Books, Images, Objects: The Media of Secular Music in the Medieval and Early Modern Period

Libri, immagini, oggetti: i media della musica profana dal Medioevo alla Prima età moderna

The conference Books, Images, Objects: The Media of Secular Music in the Medieval and Early Modern Period intends to discuss medial and material aspects of secular music sources between the twelfth and the sixteenth century. We aim to consider music manuscripts and printed books as complex and multifaceted objects, not only containing, but also shaping, communicating and representing the music they transmit. A related purpose is to broaden the concept of music source by considering a variety of media and “texts” that concern musical meanings and events, e.g. images, pieces of furniture, luxury items and objects for everyday use.

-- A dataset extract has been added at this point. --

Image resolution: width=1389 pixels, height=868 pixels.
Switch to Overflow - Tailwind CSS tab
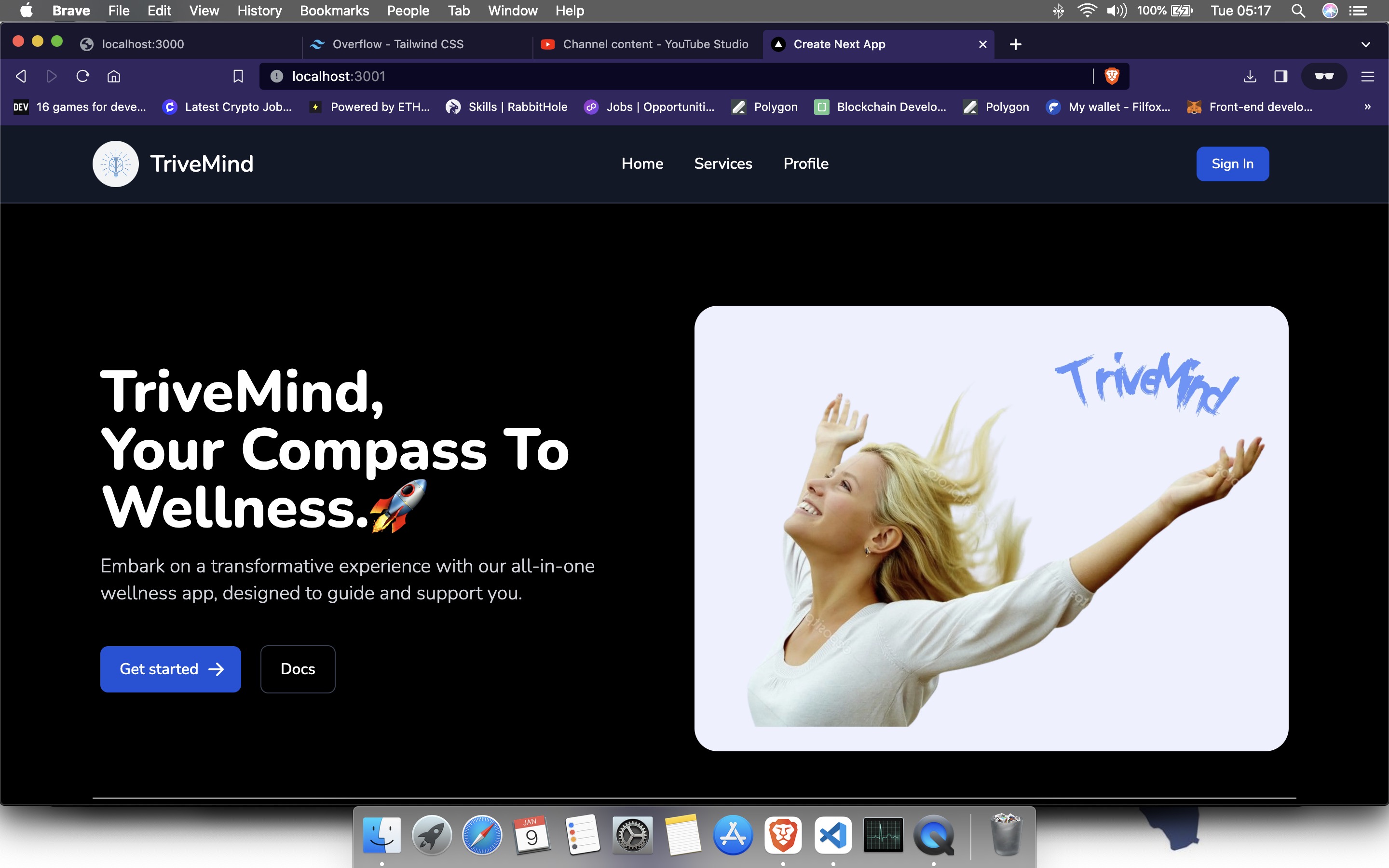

Nowadays, it is generally accepted that the sonic quality of medieval and early modern music is irretrievably lost. Notation, the only sound recording technology available at the time, was strictly limited to basic parameters; many of its theoretical and practical aspects are still far from being fully understood. Indeed, nobody in the Middle Ages would have been surprised by the famous assertion by Isidore of Seville: «Unless sounds are remembered by people, they perish, for they cannot be written down» (Etymologiae, III, 15). It comes as no surprise, therefore, that the evidence of this vanished soundworld is almost exclusively visual and literary. However, in the last few decades music scholars have devoted their efforts to the investigation of sound and sound aesthetics by widening the remit of what constitutes a music source or medium. Taking their cue from new philology, sound studies and material culture, today’s musicology is constantly increasing its material and visual approach to sources and opening up to interdisciplinary dialogue and multi-field research.

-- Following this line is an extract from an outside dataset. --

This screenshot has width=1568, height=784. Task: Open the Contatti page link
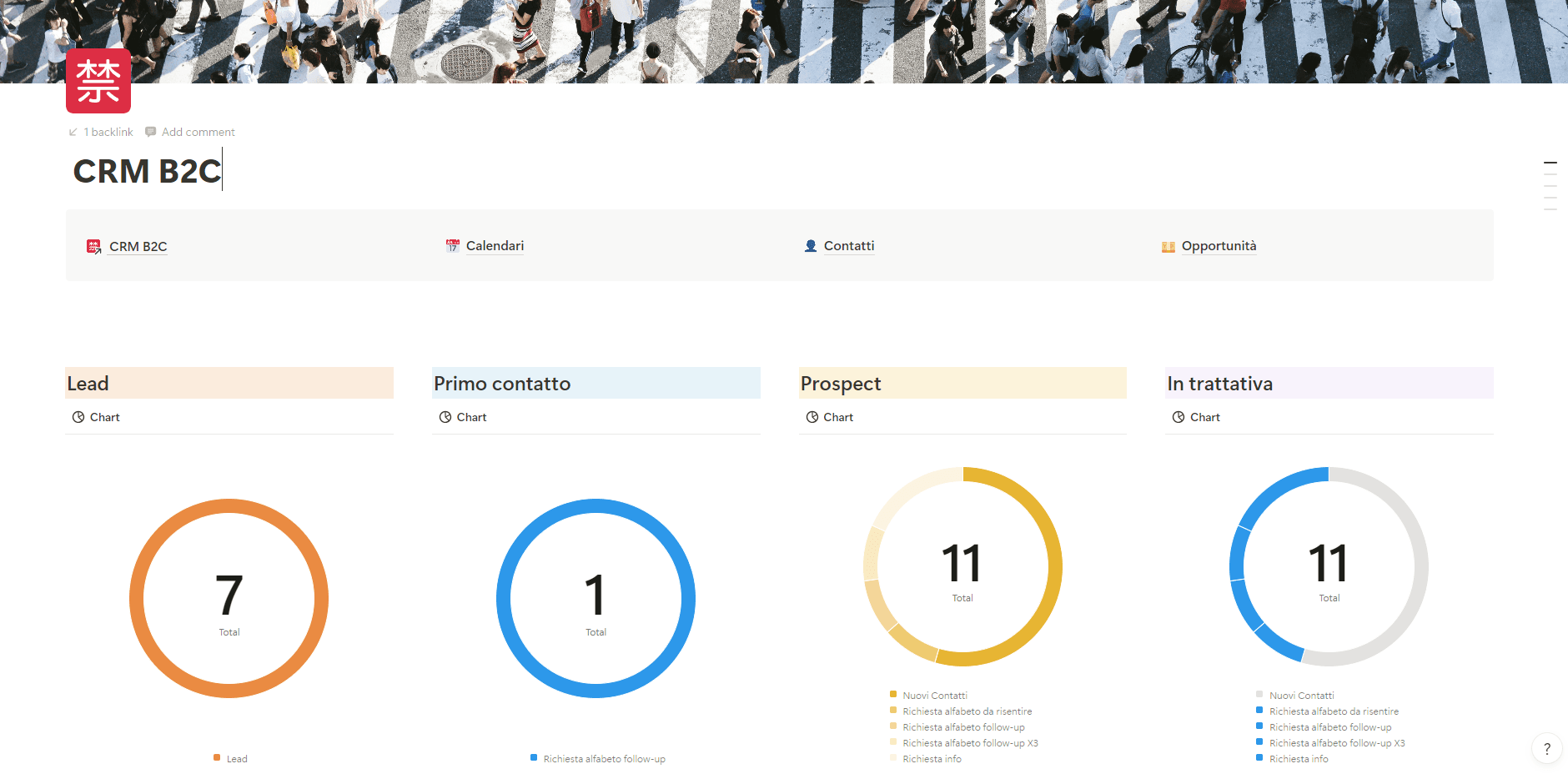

Our conference will explore these new trends, focusing especially on the following issues:
Firstly, the role of visual arts/visual aspects in medieval and early modern musical sources: the ways in which decorations, paratexts, mise en text/mise en page, compilational strategies and book forms interacted in conveying narratives and identities of authors, patrons and users;
Secondly, the materiality of music, beyond its “bookish embodiment”: how musical and sonic experiences were mediated by non-musical sources, such as paintings, portraits, literary works, both narrative and lyric, and scientific literature (e.g. treatises, chronicles, etc.);
Thirdly, the ways in which not strictly musical artefacts (e.g. furnishings, intarsias, rings, necklaces, goblets, cutlery, tableware etc.) might have worked as means to convey musical meanings and/or to mediate music performances.